Real-World Connections

  • Advertising copywriters meticulously select words and create vivid images to persuade consumers to buy products, such as crafting slogans for new smartphones or describing the taste of a snack food.
  • Screenwriters choose dialogue and action descriptions to establish the mood and tone of a film scene, influencing whether an audience feels suspense during a chase or warmth during a romantic moment.

Assessment Ideas

Exit Ticket

Provide students with a short paragraph. Ask them to identify one specific word choice and explain in one sentence how it affects the mood. Then, ask them to identify one example of imagery and describe which sense it appeals to.

Discussion Prompt

Present two short passages with similar themes but different styles. Ask students: 'How does the author's sentence structure in Passage A create a different feeling for the reader than Passage B? What specific words contribute to this difference?'

Quick Check

Display a sentence with a strong verb and a bland one (e.g., 'The man walked quickly' vs. 'The man strode purposefully'). Ask students to write down the sentence that creates a stronger image and explain why, focusing on word choice.

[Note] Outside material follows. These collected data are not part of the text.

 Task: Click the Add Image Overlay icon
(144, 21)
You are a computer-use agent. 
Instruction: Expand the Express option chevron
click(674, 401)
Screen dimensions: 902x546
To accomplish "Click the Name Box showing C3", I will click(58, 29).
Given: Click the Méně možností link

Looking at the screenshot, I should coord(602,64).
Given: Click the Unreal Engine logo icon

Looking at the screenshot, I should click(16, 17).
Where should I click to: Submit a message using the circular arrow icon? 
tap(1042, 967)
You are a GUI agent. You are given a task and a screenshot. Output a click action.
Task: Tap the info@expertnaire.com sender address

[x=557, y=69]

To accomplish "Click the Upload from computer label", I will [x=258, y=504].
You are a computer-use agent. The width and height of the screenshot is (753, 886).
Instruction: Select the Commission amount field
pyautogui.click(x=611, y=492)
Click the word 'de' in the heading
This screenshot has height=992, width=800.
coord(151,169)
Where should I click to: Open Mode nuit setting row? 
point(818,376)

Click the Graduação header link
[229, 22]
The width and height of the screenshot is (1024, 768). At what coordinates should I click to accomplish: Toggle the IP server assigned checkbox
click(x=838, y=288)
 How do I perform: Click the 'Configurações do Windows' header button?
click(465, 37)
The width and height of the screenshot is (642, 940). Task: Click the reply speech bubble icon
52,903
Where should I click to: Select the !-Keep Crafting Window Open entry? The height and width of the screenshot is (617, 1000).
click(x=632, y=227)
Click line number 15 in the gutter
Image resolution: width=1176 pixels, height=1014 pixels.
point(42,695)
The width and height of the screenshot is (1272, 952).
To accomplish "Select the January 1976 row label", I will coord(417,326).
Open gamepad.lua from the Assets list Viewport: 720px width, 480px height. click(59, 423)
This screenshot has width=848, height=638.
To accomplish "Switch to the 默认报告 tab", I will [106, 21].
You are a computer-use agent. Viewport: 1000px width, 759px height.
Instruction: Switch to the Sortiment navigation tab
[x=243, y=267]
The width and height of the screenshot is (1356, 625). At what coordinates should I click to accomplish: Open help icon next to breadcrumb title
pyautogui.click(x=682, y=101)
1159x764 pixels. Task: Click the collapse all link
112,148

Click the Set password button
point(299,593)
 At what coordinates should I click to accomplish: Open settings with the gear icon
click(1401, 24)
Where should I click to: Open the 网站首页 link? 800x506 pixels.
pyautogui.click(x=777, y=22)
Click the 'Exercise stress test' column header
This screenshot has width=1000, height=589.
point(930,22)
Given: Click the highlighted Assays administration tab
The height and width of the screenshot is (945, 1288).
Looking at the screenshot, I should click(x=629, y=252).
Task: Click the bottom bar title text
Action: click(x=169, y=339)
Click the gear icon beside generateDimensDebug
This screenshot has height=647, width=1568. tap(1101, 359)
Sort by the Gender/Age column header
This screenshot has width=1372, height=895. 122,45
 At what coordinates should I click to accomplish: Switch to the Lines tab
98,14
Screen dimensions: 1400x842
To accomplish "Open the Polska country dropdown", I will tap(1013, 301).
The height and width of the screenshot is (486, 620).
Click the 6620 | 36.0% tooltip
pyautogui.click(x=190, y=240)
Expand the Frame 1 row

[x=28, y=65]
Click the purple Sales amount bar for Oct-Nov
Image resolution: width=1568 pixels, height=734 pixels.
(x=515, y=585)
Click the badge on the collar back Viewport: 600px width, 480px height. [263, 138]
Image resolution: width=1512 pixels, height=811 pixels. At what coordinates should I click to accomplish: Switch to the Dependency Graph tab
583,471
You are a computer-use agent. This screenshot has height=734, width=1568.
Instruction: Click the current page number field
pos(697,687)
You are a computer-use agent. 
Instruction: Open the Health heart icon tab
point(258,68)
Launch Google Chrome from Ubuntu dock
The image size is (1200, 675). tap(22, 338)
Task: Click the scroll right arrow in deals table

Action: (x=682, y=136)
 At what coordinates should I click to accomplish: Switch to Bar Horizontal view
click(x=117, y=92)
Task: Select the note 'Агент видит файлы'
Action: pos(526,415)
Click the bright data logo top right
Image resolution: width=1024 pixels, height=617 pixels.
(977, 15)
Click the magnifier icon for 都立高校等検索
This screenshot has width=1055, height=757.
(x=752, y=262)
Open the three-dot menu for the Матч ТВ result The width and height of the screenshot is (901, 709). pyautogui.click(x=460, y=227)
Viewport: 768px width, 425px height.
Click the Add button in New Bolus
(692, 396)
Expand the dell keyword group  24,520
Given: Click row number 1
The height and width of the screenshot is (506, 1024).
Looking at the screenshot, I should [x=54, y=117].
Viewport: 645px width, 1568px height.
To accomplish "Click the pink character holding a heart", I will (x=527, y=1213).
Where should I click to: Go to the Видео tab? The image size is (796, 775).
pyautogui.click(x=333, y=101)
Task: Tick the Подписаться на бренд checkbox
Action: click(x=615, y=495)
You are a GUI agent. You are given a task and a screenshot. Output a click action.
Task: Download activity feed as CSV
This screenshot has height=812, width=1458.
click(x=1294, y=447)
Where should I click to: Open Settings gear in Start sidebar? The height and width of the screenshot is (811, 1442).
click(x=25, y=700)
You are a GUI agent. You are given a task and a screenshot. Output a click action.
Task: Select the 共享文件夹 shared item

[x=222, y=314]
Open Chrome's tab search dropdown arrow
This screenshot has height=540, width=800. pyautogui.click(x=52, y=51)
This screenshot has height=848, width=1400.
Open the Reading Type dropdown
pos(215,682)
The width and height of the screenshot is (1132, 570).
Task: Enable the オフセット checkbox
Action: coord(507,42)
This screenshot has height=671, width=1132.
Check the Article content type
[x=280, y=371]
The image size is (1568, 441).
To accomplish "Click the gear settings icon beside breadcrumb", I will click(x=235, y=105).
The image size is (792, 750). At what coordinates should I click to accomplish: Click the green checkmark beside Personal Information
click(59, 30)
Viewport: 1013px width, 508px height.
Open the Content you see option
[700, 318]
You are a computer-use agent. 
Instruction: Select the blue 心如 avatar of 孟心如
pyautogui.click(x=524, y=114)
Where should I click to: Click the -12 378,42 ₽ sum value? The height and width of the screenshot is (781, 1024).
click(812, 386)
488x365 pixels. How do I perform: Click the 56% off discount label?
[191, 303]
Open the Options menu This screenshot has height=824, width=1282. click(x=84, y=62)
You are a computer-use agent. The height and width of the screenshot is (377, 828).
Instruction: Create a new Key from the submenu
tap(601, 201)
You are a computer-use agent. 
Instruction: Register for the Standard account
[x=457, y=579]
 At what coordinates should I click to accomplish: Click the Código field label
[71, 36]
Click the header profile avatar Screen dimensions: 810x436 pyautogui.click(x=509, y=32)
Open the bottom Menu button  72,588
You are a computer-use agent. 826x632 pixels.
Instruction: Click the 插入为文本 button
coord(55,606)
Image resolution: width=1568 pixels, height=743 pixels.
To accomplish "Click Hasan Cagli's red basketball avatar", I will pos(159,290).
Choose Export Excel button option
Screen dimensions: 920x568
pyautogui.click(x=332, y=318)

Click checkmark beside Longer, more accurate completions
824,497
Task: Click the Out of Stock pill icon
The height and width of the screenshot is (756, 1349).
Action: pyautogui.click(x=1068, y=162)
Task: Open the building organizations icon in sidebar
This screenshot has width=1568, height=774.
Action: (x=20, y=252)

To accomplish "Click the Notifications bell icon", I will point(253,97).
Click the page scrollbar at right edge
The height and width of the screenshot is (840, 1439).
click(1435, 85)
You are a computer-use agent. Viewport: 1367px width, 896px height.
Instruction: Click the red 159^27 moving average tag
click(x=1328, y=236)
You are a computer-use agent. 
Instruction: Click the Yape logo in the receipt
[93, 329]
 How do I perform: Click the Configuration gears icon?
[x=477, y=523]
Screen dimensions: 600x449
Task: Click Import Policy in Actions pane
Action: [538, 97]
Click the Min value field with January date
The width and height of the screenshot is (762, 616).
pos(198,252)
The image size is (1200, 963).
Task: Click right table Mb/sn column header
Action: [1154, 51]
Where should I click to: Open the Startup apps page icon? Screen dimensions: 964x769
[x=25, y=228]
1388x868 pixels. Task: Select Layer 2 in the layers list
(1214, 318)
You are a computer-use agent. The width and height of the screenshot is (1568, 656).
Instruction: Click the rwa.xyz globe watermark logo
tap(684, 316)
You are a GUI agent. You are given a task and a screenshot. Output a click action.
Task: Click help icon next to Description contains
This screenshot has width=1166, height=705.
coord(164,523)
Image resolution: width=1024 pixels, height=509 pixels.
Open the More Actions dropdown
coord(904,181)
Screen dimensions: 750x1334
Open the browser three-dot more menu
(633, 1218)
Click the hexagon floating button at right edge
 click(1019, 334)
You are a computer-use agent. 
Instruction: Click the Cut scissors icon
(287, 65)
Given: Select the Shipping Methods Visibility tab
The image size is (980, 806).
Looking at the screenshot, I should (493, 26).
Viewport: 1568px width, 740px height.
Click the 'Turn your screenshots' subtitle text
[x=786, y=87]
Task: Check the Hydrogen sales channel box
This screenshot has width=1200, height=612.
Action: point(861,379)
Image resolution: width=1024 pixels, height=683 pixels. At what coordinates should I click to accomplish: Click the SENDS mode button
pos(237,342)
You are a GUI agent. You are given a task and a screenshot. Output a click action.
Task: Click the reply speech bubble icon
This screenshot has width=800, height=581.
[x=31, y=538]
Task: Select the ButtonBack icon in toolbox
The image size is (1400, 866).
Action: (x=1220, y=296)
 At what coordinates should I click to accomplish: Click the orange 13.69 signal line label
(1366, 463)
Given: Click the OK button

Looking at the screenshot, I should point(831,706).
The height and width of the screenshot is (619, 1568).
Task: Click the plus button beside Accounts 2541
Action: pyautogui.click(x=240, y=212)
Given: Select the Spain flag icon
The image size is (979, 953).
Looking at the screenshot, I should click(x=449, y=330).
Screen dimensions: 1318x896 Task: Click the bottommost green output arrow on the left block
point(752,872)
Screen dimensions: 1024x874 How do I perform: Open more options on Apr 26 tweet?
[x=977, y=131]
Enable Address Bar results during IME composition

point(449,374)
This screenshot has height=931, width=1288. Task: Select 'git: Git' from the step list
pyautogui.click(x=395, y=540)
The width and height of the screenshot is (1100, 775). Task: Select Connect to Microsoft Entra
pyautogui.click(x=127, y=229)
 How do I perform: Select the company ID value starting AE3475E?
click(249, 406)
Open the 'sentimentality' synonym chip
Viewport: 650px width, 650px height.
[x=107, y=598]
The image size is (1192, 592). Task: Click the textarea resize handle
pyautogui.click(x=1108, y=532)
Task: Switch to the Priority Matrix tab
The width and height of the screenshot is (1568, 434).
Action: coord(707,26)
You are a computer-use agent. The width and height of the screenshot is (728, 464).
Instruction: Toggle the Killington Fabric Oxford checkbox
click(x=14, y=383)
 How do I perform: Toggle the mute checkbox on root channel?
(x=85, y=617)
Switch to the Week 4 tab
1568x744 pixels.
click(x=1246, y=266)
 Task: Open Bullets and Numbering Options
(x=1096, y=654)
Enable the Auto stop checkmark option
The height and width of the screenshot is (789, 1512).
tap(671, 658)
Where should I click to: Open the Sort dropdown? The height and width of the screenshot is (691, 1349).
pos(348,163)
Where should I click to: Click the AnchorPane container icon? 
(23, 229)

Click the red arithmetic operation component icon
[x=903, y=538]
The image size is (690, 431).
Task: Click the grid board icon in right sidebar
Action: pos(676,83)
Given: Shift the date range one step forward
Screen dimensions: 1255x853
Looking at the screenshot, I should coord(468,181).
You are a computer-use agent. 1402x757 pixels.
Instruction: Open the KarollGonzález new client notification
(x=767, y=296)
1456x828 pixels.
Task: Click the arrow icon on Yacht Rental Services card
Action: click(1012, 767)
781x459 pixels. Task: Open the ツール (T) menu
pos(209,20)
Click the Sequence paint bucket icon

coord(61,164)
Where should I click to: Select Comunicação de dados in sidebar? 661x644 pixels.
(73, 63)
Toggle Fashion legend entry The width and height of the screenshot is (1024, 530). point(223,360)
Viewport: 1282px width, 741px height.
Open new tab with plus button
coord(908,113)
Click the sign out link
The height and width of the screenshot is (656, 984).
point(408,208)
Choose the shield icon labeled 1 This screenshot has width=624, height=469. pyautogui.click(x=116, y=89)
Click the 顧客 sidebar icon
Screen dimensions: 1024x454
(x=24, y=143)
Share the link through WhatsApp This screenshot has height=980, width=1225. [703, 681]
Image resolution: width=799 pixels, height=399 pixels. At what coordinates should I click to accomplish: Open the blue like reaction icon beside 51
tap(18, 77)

Frequently Asked Questions

What does 'author's craft' mean in ELA?
Author's craft refers to the intentional choices a writer makes about language, structure, and style to create specific effects. This includes word choice, sentence length, figurative language, imagery, and narrative structure. Analyzing craft means explaining why an author made a choice and what effect it creates, not just noting what they did.
How can I analyze word choice in a story?
Pick a key word and ask: why this word and not a simpler or more common one? Consider what emotion, image, or association the word carries. Then ask how that meaning contributes to the mood, characterization, or theme of the passage. Comparing the original to a substitute word sharpens this analysis.
What is tone and how do I identify it in a story?
Tone is the author's attitude toward the subject matter, characters, or reader, conveyed through word choice and style. Descriptors like 'bitter,' 'nostalgic,' 'playful,' or 'tense' describe tone. To identify it, notice how the language makes you feel as a reader, then trace which specific words or phrases create that feeling.
How does active learning help students analyze author's craft?
Activities like word-swap exercises and passage autopsies make craft analysis concrete and collaborative. When students explain why a specific word choice creates suspense to a partner, they practice the analytical reasoning that written literary responses require. Group discussion also exposes students to craft moves they may not have noticed independently.